What happened instead was something far less cinematic. Radiologists did not disappear. Their numbers grew. Demand increased. AI became an assistant, not a replacement. The lesson was not that AI failed, but that we were too eager to declare the future finished before it had properly begun.


That pattern is repeating now, only faster.


We are still in the infancy of this technology. Even at today's pace of improvement, it is difficult to imagine fully entrusting complex, high-stakes human care to systems that remain brittle, confident, and occasionally wrong. AI is extremely useful—but it is not yet wise. And wisdom, in medicine, is the difference between efficiency and harm.
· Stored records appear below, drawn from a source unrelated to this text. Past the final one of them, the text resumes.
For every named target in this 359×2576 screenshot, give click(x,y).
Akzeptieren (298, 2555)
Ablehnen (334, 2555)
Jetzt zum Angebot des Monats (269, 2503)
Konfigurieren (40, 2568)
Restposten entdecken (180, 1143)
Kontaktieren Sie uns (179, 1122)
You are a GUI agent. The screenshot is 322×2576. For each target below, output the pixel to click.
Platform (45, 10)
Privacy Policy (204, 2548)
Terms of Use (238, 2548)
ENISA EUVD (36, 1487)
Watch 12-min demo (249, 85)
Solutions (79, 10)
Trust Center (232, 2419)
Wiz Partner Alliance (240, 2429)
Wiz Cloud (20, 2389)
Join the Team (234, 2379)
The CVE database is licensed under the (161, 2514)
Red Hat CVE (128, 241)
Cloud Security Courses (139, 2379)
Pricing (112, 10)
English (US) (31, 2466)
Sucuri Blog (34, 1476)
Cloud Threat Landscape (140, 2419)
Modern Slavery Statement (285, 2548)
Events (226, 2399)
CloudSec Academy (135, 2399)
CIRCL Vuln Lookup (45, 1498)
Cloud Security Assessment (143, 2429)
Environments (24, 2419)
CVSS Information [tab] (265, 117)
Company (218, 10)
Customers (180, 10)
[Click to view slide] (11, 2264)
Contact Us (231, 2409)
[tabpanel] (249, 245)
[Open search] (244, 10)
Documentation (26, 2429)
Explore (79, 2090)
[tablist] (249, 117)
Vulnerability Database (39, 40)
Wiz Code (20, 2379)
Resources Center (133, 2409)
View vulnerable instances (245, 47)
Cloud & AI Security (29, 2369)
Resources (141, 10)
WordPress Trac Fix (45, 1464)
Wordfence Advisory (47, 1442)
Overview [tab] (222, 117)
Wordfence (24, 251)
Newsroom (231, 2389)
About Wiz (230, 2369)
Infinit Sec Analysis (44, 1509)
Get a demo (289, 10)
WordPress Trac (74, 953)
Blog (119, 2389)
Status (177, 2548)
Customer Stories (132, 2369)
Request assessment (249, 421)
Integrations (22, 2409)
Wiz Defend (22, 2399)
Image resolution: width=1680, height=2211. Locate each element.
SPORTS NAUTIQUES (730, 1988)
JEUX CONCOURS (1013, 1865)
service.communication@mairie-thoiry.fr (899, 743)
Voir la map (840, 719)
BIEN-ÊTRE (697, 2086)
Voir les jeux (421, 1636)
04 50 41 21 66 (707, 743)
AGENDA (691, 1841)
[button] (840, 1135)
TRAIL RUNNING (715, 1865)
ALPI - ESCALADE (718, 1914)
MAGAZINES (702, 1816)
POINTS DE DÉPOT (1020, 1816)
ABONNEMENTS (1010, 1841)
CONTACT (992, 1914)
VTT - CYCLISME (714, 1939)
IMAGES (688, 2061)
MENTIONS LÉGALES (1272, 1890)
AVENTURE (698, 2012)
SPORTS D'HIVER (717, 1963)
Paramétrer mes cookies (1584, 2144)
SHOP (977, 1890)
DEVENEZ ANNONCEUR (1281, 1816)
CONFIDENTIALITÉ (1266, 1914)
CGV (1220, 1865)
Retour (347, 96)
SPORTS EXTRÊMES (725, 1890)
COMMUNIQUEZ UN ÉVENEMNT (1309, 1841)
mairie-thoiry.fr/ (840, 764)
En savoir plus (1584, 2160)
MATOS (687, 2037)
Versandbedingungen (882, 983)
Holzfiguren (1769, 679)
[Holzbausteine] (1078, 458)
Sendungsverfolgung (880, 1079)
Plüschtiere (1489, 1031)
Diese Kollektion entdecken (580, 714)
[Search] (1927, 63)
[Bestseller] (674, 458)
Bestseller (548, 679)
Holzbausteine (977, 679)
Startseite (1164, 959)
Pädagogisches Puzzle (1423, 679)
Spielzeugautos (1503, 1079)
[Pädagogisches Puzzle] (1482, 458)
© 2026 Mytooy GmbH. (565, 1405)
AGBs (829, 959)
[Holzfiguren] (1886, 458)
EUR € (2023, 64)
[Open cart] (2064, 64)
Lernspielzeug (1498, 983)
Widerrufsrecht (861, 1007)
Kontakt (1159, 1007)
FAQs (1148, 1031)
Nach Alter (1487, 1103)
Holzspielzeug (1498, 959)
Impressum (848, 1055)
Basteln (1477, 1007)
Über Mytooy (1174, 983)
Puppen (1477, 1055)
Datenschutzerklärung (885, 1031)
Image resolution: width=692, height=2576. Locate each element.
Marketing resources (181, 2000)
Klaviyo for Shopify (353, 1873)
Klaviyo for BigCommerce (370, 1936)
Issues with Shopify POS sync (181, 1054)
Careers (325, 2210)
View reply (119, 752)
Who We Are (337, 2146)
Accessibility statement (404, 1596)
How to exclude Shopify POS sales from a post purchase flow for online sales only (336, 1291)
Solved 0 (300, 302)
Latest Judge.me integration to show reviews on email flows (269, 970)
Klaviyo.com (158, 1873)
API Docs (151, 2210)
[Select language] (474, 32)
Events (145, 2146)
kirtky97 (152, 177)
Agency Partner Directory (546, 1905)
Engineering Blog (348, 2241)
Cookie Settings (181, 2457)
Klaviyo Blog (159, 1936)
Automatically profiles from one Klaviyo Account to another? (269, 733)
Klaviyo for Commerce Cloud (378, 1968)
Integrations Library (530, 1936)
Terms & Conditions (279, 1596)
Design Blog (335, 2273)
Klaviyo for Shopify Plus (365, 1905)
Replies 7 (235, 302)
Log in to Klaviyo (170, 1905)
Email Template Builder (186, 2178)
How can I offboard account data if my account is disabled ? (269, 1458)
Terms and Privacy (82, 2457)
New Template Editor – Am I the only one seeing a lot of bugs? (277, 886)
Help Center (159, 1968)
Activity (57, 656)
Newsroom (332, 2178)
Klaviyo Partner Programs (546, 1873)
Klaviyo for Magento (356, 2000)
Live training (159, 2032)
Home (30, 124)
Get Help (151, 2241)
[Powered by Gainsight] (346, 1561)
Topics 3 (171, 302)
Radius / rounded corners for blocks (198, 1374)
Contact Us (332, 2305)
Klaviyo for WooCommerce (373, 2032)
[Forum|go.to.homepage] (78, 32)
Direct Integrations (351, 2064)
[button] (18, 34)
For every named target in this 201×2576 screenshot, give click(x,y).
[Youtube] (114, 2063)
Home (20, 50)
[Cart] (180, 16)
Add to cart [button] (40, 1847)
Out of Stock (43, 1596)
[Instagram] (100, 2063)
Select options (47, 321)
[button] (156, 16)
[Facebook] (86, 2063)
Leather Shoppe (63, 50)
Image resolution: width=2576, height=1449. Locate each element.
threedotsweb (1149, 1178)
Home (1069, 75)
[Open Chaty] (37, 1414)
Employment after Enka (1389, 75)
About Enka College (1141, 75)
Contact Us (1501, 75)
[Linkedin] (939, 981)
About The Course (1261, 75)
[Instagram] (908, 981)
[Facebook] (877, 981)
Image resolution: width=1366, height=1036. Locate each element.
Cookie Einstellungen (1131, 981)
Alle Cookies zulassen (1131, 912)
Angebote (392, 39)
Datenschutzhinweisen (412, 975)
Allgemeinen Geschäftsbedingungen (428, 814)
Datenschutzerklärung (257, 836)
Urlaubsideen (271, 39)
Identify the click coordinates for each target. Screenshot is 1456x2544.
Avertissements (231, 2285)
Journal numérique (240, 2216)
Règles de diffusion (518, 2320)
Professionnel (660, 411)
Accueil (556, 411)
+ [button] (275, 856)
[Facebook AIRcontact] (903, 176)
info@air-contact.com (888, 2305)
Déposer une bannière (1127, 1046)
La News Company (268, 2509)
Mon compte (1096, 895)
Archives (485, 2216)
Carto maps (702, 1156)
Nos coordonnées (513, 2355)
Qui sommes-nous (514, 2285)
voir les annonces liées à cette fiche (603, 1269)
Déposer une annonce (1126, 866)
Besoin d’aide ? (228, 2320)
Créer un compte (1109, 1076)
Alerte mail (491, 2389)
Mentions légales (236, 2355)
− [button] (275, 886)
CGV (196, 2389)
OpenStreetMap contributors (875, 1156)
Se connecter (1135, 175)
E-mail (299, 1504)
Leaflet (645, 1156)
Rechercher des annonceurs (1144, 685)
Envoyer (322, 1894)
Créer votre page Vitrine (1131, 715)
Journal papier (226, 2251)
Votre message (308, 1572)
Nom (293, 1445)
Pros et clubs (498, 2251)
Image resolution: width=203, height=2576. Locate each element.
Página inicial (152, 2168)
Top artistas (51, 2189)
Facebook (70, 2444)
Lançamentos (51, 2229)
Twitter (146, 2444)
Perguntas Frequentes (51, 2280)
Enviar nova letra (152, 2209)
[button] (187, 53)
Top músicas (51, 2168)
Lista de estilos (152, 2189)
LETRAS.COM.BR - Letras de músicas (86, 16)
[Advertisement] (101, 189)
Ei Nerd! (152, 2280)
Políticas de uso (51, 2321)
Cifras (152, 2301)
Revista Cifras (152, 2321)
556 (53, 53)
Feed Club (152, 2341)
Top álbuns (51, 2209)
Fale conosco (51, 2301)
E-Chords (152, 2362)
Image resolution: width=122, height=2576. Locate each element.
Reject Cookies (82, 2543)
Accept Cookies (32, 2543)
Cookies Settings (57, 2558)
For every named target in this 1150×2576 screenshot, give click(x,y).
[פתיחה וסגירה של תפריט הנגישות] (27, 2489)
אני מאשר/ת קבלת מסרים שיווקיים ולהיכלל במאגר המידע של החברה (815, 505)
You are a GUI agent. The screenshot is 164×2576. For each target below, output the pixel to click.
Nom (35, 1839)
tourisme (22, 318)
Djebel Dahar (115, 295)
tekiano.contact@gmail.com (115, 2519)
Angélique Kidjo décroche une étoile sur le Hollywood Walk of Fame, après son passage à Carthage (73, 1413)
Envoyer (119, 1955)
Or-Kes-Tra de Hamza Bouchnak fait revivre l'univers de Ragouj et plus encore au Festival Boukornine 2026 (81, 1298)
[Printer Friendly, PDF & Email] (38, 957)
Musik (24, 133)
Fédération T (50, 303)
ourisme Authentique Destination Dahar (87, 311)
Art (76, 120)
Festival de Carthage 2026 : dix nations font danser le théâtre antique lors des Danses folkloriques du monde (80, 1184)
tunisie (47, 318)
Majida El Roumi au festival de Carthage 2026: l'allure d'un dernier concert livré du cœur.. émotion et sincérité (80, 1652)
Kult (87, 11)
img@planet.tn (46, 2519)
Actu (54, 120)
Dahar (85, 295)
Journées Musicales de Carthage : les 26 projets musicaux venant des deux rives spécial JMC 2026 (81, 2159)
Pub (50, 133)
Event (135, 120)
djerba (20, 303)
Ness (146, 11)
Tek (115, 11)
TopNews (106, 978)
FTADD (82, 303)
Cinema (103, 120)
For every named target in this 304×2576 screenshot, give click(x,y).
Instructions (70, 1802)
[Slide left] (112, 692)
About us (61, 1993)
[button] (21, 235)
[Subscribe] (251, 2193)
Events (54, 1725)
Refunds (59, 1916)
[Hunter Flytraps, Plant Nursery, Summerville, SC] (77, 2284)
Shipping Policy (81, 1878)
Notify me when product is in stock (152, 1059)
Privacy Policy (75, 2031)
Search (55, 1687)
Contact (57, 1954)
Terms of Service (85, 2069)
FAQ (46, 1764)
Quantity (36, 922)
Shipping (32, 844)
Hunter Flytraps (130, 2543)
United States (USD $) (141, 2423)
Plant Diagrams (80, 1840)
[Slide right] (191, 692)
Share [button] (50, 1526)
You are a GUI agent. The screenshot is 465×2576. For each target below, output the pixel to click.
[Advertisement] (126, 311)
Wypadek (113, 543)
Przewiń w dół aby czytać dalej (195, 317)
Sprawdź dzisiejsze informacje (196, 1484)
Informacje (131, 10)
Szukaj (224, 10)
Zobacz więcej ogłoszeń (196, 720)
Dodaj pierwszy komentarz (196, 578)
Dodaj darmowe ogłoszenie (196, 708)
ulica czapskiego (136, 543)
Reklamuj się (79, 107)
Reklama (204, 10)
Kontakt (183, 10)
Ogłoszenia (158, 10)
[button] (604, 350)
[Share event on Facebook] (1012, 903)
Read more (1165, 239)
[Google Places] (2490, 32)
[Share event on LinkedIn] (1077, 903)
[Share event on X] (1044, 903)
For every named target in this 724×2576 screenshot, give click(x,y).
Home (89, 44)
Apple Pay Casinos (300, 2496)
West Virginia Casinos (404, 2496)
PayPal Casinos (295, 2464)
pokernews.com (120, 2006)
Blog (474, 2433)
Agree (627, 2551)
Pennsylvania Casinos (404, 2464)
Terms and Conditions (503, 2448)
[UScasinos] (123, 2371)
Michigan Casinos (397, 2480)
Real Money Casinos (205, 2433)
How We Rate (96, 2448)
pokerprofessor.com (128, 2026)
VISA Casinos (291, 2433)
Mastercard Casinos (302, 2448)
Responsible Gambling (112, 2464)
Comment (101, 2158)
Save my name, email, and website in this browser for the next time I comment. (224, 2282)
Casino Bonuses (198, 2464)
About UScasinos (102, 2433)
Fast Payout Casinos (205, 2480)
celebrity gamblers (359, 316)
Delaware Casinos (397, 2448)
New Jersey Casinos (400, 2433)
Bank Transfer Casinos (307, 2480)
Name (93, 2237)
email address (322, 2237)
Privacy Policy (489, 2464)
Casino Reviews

What worries me most is not whether AI will become capable, but when we begin to rely on it too early. The brain needs friction. It needs struggle. It needs the slow discomfort of not knowing. Tools that remove that struggle prematurely risk producing clinicians who are faster, but thinner—efficient, but fragile.

The storm is coming either way. The question is not whether we will face it, but whether we will still recognize what makes us human when we do.

The Radiologist That Never Disappeared

In 2016, Geoffrey Hinton, the godfather of deep learning, made a stark prediction at a machine learning conference in Toronto. "We should stop training radiologists now," he said. "It's just completely obvious that in five years, deep learning is going to do better than radiologists." The statement ricocheted through medical schools and residency programs. Applications to radiology programs began to dip. Students reconsidered their futures.


Eight years later, radiology is thriving. According to the American College of Radiology, the field faces a persistent shortage. The number of practicing radiologists has increased, not decreased. Imaging volumes have exploded, and AI tools have made radiologists more productive, not obsolete. What was supposed to be a cautionary tale of technological displacement became instead a lesson in humility.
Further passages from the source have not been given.